At Frederick Douglass Academy High School, where 45 out of the school’s 380 students are teen parents, Principal Debra Crump stays on campus late to ensure her teen parents stay in the classroom.
“We hold the babies in the office, so the students can go to night school,” Crump said. “We care about these kids and want them to finish school and be successful.”
While there is no one cause of teen pregnancy, some researchers say that poverty levels, a lack of sexual education and cultural messages all play a role.
To reduce the dropout rate and put a dent in teenage pregnancy births, CPS should get serious about prevention, said Soo Ji Min of the Illinois Caucus for Adolescent Health.

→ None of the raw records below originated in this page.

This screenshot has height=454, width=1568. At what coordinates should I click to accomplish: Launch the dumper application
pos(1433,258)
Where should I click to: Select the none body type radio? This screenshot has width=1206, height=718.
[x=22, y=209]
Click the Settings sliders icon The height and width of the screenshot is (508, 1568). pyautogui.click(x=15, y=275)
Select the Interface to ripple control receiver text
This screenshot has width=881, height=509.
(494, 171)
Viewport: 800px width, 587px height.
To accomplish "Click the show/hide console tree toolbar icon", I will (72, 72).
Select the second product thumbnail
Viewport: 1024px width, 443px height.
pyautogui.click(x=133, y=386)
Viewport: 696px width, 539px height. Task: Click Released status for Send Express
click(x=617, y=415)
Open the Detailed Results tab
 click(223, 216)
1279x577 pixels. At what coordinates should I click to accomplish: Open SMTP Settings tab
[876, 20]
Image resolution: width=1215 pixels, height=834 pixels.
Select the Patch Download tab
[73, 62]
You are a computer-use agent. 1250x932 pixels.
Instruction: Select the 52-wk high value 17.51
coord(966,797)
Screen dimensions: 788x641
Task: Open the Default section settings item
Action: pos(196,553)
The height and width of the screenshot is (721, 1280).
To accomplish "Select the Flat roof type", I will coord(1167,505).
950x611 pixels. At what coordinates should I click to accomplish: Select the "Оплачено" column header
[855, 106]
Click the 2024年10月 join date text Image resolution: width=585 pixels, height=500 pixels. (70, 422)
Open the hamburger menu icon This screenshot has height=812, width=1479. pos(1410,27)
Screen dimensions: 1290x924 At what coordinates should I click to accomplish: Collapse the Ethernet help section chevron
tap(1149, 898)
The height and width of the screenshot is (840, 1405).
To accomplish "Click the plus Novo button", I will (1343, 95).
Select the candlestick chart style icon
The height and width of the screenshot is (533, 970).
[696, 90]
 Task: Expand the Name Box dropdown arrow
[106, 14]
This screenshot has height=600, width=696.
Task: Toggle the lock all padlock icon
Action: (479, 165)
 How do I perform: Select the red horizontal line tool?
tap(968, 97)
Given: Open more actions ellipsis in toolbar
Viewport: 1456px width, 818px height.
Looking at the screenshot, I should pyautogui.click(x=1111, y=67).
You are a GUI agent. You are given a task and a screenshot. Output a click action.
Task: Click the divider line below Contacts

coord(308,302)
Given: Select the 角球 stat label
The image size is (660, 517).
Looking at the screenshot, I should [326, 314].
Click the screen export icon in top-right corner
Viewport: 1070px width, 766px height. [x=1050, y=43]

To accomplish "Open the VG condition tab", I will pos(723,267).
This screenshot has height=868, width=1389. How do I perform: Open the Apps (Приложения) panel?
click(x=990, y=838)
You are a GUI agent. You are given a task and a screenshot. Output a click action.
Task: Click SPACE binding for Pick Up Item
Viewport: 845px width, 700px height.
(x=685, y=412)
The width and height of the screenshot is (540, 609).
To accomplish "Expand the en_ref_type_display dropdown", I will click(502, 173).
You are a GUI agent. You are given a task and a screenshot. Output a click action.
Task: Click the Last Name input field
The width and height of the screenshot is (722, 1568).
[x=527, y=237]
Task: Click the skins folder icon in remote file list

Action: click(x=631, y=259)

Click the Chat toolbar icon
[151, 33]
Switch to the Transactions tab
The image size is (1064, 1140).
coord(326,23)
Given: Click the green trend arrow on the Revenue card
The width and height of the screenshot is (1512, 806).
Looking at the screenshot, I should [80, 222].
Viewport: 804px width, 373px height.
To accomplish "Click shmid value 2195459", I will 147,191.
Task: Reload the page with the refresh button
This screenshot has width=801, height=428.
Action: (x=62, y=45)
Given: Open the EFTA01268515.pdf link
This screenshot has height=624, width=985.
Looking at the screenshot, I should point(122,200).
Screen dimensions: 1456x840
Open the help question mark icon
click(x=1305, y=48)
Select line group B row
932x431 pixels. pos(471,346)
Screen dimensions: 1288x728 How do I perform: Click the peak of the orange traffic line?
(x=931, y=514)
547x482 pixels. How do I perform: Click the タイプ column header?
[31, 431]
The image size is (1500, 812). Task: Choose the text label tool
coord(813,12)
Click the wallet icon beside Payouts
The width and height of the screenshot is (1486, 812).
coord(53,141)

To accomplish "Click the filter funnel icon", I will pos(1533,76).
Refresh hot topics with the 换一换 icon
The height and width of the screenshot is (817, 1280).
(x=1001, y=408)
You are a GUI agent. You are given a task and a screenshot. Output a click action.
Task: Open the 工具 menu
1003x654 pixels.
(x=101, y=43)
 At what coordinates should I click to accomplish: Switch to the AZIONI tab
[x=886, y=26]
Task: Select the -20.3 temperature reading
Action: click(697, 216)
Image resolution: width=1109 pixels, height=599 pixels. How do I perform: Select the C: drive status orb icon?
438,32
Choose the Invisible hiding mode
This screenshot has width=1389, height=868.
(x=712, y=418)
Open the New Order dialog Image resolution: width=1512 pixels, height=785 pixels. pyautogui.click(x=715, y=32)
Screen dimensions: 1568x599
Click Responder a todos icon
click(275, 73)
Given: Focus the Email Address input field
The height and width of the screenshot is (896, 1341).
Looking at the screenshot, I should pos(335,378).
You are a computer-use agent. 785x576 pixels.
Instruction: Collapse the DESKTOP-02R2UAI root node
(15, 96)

Min says there are issues of inequity and a lack of services in the Latino and black communities, but that sexual education should be made available across the board.
“There are varying degrees of sex education across schools and districts, but there are no standards to what comprehensive means,” Min said.
Because Illinois doesn’t mandate what kind of sex education kids are getting, it varies from district to district.
In October, President Obama and Congress allocated $150 million for comprehensive sex education, and Gov. Pat Quinn applied for $8 million for Illinois.
In addition, CPS received a $19.7 million teen prevention grant that it will use to fund prevention initiatives for 40,000 high school students in 44 of Chicago’s public schools, Vargas said. The program will include a teen outreach program to improve life skills, increase communication and work with the community to establish openness to talk to teens about healthy behaviors.
Vargas didn’t know which schools would get the money but said they would cover 28 of the 77 communities in Chicago that have the highest teen pregnancy rate.
“We can’t reach everyone, this is just a pilot program that will be able to reach more if our experiment is successful,” Vargas said.